At sentencing, a judge may foresee that an individual with a major mental disorder will experience serious psychological or physical harm in prison. In light of this reality and offenders’ other potential vulnerabilities, a number of jurisdictions currently allow judges to treat undue offender hardship as a mitigating factor at sentencing. In these jurisdictions, vulnerability to harm may militate toward an order of probation or a reduced term of confinement. Since these measures do not affect offenders’ day-to-day experience in confinement, these expressions of mitigation fail to protect adequately those vulnerable offenders who must serve time in prison.

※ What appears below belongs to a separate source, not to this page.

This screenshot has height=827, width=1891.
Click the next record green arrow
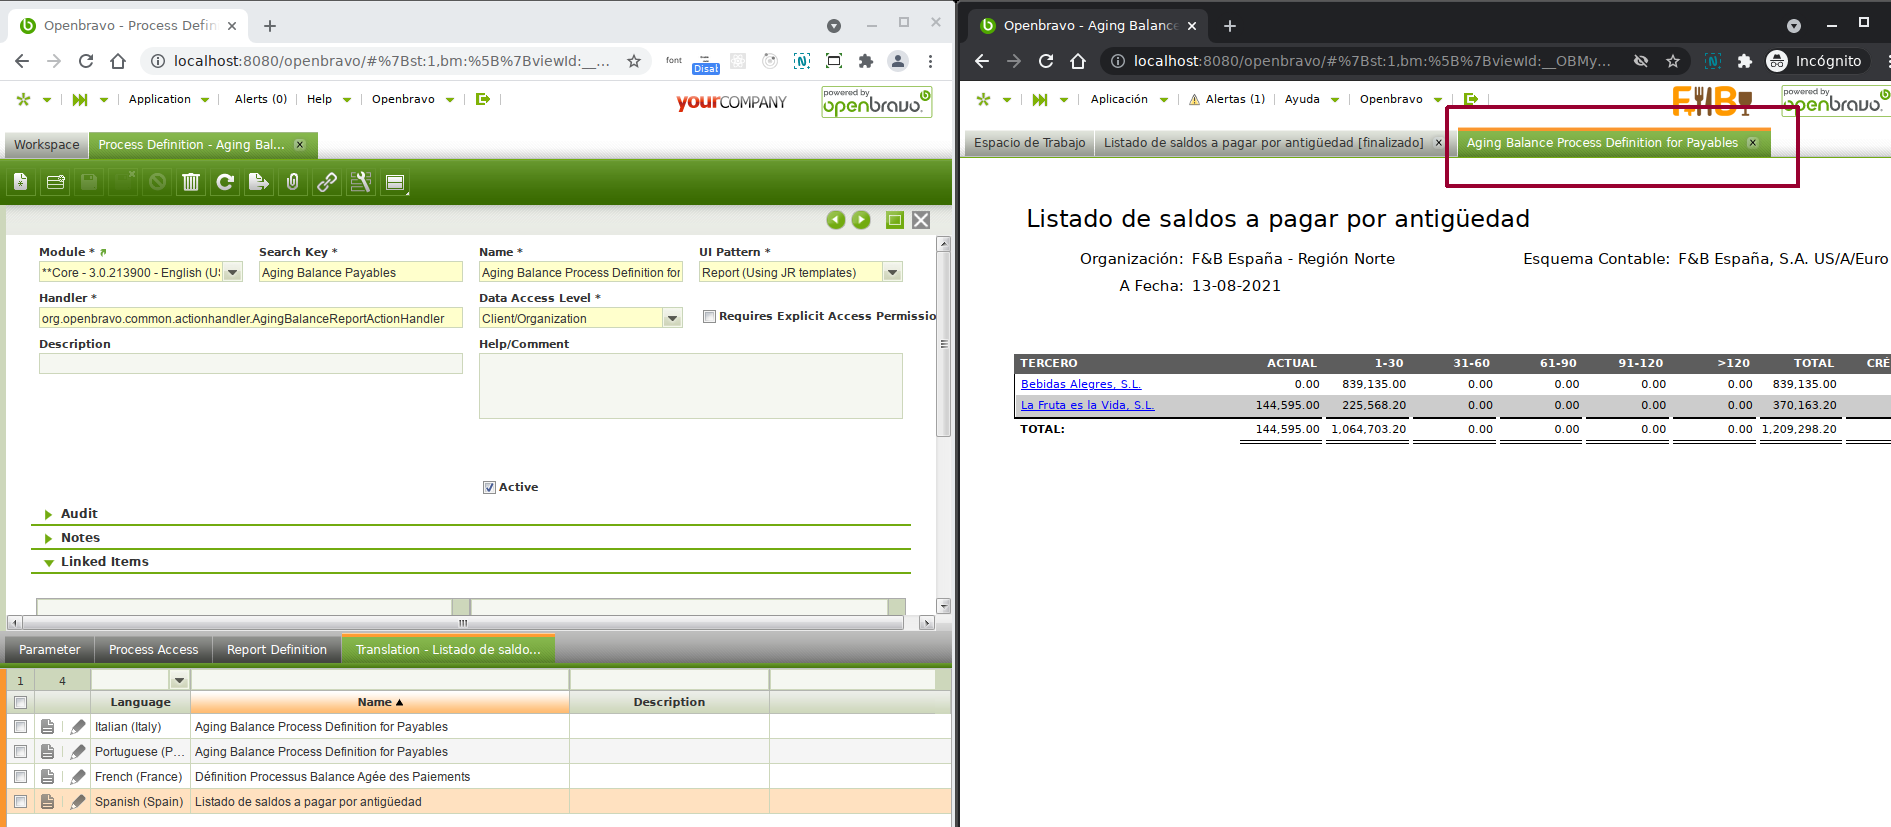click(x=861, y=220)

This Article argues that judges should possess the authority to tailor the conditions of vulnerable, disordered offenders’ carceral sentences to ensure that sentences are humane, proportionate, and appropriate for serving the intended aims of punishment. To equalize, at least in part, conditions of confinement for this population, judges should consider ordering timely and periodic mental health evaluations by qualified professionals, disqualifying facilities with insufficient mental health or protective resources, specifying the facility or unit where an offender will serve or begin his sentence, and mandating certain treatment in prison. Allowing judges to exercise power over correctional conditions in this way will allow judges to fulfill better their institutional function of meting out appropriate, humane, and proportionate punishments, subject prison conditions to public scrutiny and debate, and help reform the image and reality of the criminal justice system for some of society’s most vulnerable individuals.